Die unvergleichliche Anziehungskraft eines Hundeblicks zieht die Aufmerksamkeit auf sich. Diesmal tanzen nicht zwei Menschen zum Lied «Hungry Eyes», sondern eine Frau und ein Hund, wobei Harmonie im Vordergrund steht. Die beiden bilden ein eingespieltes Team und sind Teil des Schauspiels «Wau Wow», welches in der Lokremise in St. Gallen aufgeführt wird. Hier spielen Hunde die Hauptrollen. Das Stück thematisiert die Beziehung zwischen Mensch und Hund, kreiert von Regisseur Piet Baumgartner und Dramaturgin Julie Paucker.
Baumgartner und Paucker sind leidenschaftliche Hundefreunde seit ihrer Kindheit. Die Idee, ein Theaterstück mit Hunden zu entwickeln, reifte über die Jahre: «Schauspieler können den schönsten Monolog halten; wenn jedoch ein Hund auf der Bühne gähnt, schauen alle zu ihm», erklärt Baumgartner und bezeichnet den Hund als süßen Störfaktor.
Paucker ergänzt, dass Hundebeziehungen häufig Gesprächsthema unter Haltern seien. Diese Beziehung sei auch auf der Bühne von Bedeutung: «Immer mehr Menschen haben Hunde – was sagt uns das über unsere Zeit?» Die Antworten darauf sucht Paucker im Schauspiel.
Die Aufführung findet bis zum 5. Juni statt. Viele Schweizer entscheiden sich für einen Hund, da sie immer weniger Kinder bekommen. Baumgartner und Paucker vermuten: Hunde könnten ein Mittel gegen Einsamkeit sein und eine Verbindung zur Natur schaffen. Sie lehren Menschen, im Moment zu leben und mit wenig zufrieden zu sein – ein guter Knochen reicht oft aus.
Die Beziehung zwischen Mensch und Tier wirft zahlreiche philosophische Fragen auf, birgt jedoch auch absurde Aspekte: «Meiner ist ein ganz lieber!» oder «Er hat noch nie gebissen.». Diese Sätze werden hier von Schauspielern gesprochen, wobei einer provokativ einen Katzenpullover trägt.

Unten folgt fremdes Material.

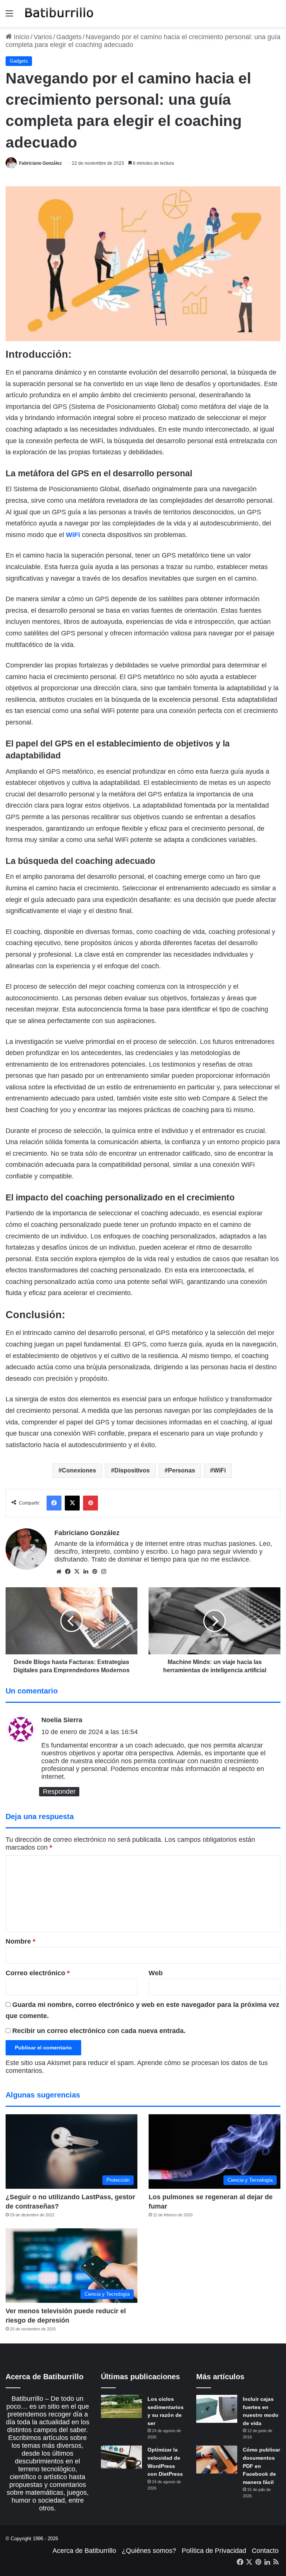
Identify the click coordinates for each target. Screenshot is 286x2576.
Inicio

Ein essentieller Teil der Produktion mit Hunden ist das Verwenden von Leckerlis – ohne geht nichts. Das Wohl der Hunde hat für die Theaterschaffenden oberste Priorität. Zudem unterstützt eine Hundetrainerin vor Ort das Team.
Das Ensemble besteht aus fünf Hunden, ihren Haltern und -halterinnen, einem Schauspieler, einer Schauspielerin sowie einer Tänzerin. Diese Mischung macht die Produktion so herausfordernd und spannend: «Theater interessiert mich besonders dann, wenn ich nicht genau weiss, wie es geht», lacht Paucker.
Für Baumgartner, bekannt für seine Filme, stellt das Stück eine Antithese zu seinem Film «The Driven Ones» dar, in dem HSG-Studenten auf ihrem Weg ins Business begleitet wurden. Hier galt das Motto: «Survival of the Fittest». Im Gegensatz dazu zählt bei den Bühnenhunden: «Hier gewinnt der Netteste, der Süsseste – Survival of the Kindest».
Die Frage, ob Hunde als Mittel dienen, um Menschen ins Theater zu locken, ist berechtigt. Baumgartner findet es schön, wenn das Theater niederschwelliger wird und jene anzieht, die sich normalerweise nicht trauen: «Be my guest.”
In einer Szene dreht sich alles um Wurst – beim Hund hat schließlich das Tier die Nase vorn, und die Welt ist in Ordnung, wenn es genug zum Fressen gibt.